エンジンの直接音と、車内後方からの反射音については制音した。つまり、車内の前方と後方(および一部側面)は対処したのだが、車の上下については、まったく未対応だったわけだ。正確に言えば、床面はフェルトを敷くことで制音している。しかし、あまり効果がないと感じたのは、上下対で行わなかったからなのだろう。箱の中の制音は、常に「対」で行う必要があるということだ。床面を通して車内に入ったタイヤが出す音やエンジンの路面反射音、要するにロードノイズは、そのまま天井に反響して頭の上から降ってきている。しかも、そのノイズは重低音。ちょうど頭の上に巨大なウーハーが付いていて、ドライブの最中、ずっと体がそれを聞いている状態といえる。これは耳の奥が痛くなっても仕方がない。耳が痛いというよりも、体の疲労が増していたのではないかと思う。
というわけで、再度の制音作業開始。ホームセンターでニードルフェルトを3m(1000円弱)追加購入。ハイゼットの天板の梁を外し(ネジで止まっているだけなので、ドライバーで簡単に外せる)、天井の内装を剥がしてみたところ、いやぁびっくり。内装は薄いカーペット1枚。あとは鉄板むき出しである。軽く指で天井を叩いてみたところ、ゴォォ〜ンという音。お寺の鐘の中に頭を入れているような感じである。耳の痛さは天井の反響だと納得した。
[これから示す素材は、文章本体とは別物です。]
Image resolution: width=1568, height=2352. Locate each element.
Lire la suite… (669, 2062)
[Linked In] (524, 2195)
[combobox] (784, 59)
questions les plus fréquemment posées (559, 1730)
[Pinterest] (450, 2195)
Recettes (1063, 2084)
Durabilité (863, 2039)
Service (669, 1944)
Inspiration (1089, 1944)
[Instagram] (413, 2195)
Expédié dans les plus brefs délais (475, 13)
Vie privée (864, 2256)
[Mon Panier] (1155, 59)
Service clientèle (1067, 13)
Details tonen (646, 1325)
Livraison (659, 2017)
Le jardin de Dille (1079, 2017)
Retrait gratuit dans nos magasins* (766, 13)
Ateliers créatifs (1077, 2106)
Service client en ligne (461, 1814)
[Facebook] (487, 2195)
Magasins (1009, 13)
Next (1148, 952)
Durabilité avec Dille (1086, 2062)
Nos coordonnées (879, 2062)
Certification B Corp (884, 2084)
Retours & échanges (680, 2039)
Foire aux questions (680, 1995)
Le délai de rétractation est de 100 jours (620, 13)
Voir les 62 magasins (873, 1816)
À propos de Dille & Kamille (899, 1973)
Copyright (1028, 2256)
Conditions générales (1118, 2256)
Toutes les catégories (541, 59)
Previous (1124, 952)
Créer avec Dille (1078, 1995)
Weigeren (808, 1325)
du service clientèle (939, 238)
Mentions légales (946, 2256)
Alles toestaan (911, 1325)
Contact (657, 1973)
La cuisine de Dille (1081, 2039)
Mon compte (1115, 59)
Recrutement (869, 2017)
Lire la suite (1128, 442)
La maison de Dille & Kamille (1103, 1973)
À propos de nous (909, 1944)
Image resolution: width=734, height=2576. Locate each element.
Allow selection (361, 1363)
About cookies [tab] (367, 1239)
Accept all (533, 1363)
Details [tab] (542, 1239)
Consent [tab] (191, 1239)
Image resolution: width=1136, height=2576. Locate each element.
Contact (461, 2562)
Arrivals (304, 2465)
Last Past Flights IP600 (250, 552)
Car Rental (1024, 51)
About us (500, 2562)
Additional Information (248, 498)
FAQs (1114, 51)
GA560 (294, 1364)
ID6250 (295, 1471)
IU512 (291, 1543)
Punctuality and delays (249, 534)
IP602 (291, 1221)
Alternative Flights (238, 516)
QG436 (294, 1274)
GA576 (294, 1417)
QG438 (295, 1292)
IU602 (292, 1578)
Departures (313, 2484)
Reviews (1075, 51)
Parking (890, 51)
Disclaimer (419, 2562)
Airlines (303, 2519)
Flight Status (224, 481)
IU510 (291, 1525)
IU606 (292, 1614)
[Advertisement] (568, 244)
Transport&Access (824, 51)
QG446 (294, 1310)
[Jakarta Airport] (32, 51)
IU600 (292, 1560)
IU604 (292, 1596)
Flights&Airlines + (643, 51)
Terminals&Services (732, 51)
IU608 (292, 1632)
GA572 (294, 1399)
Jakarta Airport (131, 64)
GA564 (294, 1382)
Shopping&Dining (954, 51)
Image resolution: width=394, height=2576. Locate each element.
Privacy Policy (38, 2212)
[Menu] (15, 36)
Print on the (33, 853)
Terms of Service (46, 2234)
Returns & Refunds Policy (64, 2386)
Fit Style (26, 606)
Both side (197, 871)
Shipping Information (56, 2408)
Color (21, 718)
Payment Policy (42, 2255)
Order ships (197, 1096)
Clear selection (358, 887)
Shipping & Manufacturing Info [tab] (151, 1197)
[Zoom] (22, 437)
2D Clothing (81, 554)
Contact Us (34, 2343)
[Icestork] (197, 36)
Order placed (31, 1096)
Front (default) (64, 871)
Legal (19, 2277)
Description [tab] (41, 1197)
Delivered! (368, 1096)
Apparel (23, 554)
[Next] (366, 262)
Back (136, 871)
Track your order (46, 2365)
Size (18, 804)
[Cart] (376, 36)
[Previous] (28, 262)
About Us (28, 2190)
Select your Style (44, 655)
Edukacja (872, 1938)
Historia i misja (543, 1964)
内装は3枚に分かれていて、これを梁で支える構造になっている。3枚の内装の形は異なるため、それぞれにフェルトを合わせて切り、両面テープで止める。内装の隙間から天井の音が聞こえる可能性もあるため、梁の裏にもフェルトを貼り、全てを元に戻して出来上がり。1時間くらいで出来た。
作業を終えて試験走行してみたところ、重低音がほとんど消えた。ノイズが天井に吸い込まれて消えていく感じ。ラジオの音量に変わりはないので、静かになったというよりも、体への負荷がかなり減ったという印象である。特に肩から首にかけての緊張が随分と取れた感じがした。
高級車の快適さというのは、たぶん、単なる静寂さというよりも、こういった体への負担というものも計算されているんだろうなぁ、と思う。深いなぁ制音作業。しかし、まぁ微量とは言え徐々に制音のために車体重量が増えているのは確かだ。燃費を気にすると私自身がダイエットでもしないとダメってことか。ガソリンの値段が上がるとかニュースで言ってたし。新しい車を買うと、いろいろと面倒が多いねぇ。